ANÁLISIS

La kale borroka catalana exige una respuesta inequívoca de los Mossos

Los CDR no pueden seguir actuando con impunidad y, aunque se comprenda la paciencia, todo tiene un límite

La kale borroka catalana exige una respuesta inequívoca de los Mossos
Los activistas de los CDR independentistas cortan carretera en Cataluña. EP

Convertir al ciudadano en rehén es la última estrategia de un procés desquiciado

Es hasta cierto punto comprensible la paciencia con que los Cuerpos de Seguridad, incluyendo a los controvertidos Mossos d’Esquadra, están tratando los reiterados episodios de sabotaje callejero protagonizados por los autodenominados Comités de Defensa de la República (CDR), el eufemismo autocomplaciente y épico que esconde, en realidad, a grupúsculos violentos cercanos a la kale borroka vasca y a la antisistema CUP.

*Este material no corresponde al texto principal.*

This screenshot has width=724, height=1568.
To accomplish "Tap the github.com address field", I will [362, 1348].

Pero todo debe tener un límite. Invadir y paralizar infraestructuras como autovías, peajes o estaciones del AVE, incendiar las calles, convertir en rehenes a los ciudadanos y desafiar directamente a la Policía no pueden convertirse en hábitos. Y, por mucho que se intente mitigar los indeseables efectos de una repuesta a esa violencia, no puede haber nada peor que tolerarlos sine die.

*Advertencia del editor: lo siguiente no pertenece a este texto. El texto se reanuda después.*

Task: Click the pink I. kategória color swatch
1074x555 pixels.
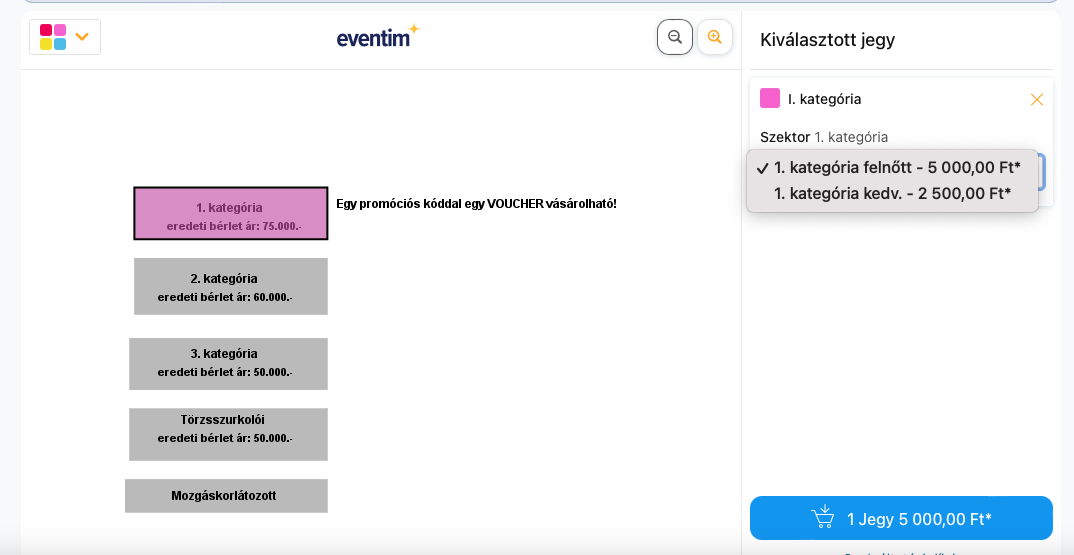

La violencia de los CDR, una especie de guerrilla de inspiración castrista que se siente la infantería callejera de un pueblo oprimido, tiene cómplices e inductores que de un lado la legitiman y, de otro, exponen la verdadera naturaleza del ‘procés’ y justifican la imputación por rebelión de sus cabecillas.

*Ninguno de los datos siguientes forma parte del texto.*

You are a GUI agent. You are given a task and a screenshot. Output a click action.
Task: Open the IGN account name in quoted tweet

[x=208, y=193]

Porque ni tendría esta dimensión ni gozaría de tantos apoyos de no venir respaldada o incluso impulsada desde instituciones y partidos catalanes que han prendido la mecha de esa respuesta y le intentan sacar partido político: cuando el independentismo presenta la imposición de la ley -que es una garantía esencial de la democracia- como un ejercicio de represión y moviliza todos los recursos a su alcance para culminar un Golpe a la Constitución, está incitando a la insurrección a los más agresivos miembros de esa cruzada inviable.

Lo que hace especialmente repugnante a los CDR es que han sido y son blanqueados y legitimados por poderes públicos y dirigentes políticos convencidos de que la inexistente nobleza de su fin legitima el uso de todo tipo de medios, convirtiendo el mero vandalismo en un acto heroico de resistencia y transformando la violencia en una respuesta inevitable a la opresión.

La propaganda de siempre

Llegados a ese punto, cuando las opciones son paralizar carreteras durante horas y asaltar con encapuchados cabinas de peaje o reponer el orden desde la fuerza policial aun a riesgo de presencias escenas indeseables, sólo cabe escoger la segunda. A sabiendas de que la propaganda nacionalista, experta en manipular los hechos e invertir las responsabilidades, presentará las legítimas acciones policiales en defensa de los ciudadanos como el enésimo ejemplo de brutalidad.

Más preocupante es que la antigua Convergencia -hoy un compendio de facciones enemistadas-, ERC o En Comú Podem sean incapaces de condenar esta escalada y se abonen, de distintas maneras, a aceptar que los CDR son una expresión legítima del descontento de una parte de Cataluña.

Que lo sea o no es irrelevante, pero evidencia hasta qué punto la estrategia, el discurso y las decisiones de todos estos partidos han naturalizado lo ilegal y pervertido la esencia del sistema democrático: si el mensaje de buena parte de ellos ha sido que saltarse la Constitución es un derecho y que nadie puede juzgarles pues su autoridad emana de una instancia superior; ¿cómo no va a pensarse que la burda violencia es un acto de legítima de defensa?

El ministro Zoido dijo este fin de semana que el acoso o el hostigamiento es violencia, y no le falta razón. Y la Fiscalía ya ha abierto diligencias para determinar responsabilidades penales en todo esto. El nacionalismo catalán ha tenido en ese recurso, utilizado con distintas versiones e intensidades, la herramienta fundamental de su desafío: violento es señalar al adversario, coaccionar a los medios de comunicación adversos, incitar el choque entre Mossos y Policía, auspiciar la revuelta callejera y, desde luego, tolerar la inmunda actitud de los CDR.

Y no se puede separar al soberanismo de todo ello. Tal vez estas guerrillas prendan ellas el fuego, pero alguien les ha dado primero el mechero y la gasolina, demostrando de paso lo procedente que ha sido la decisión judicial de Llarena de procesarles a todos por rebelión: el procés es violento, en sí mismo, y ahora nadie podrá ya discutirlo.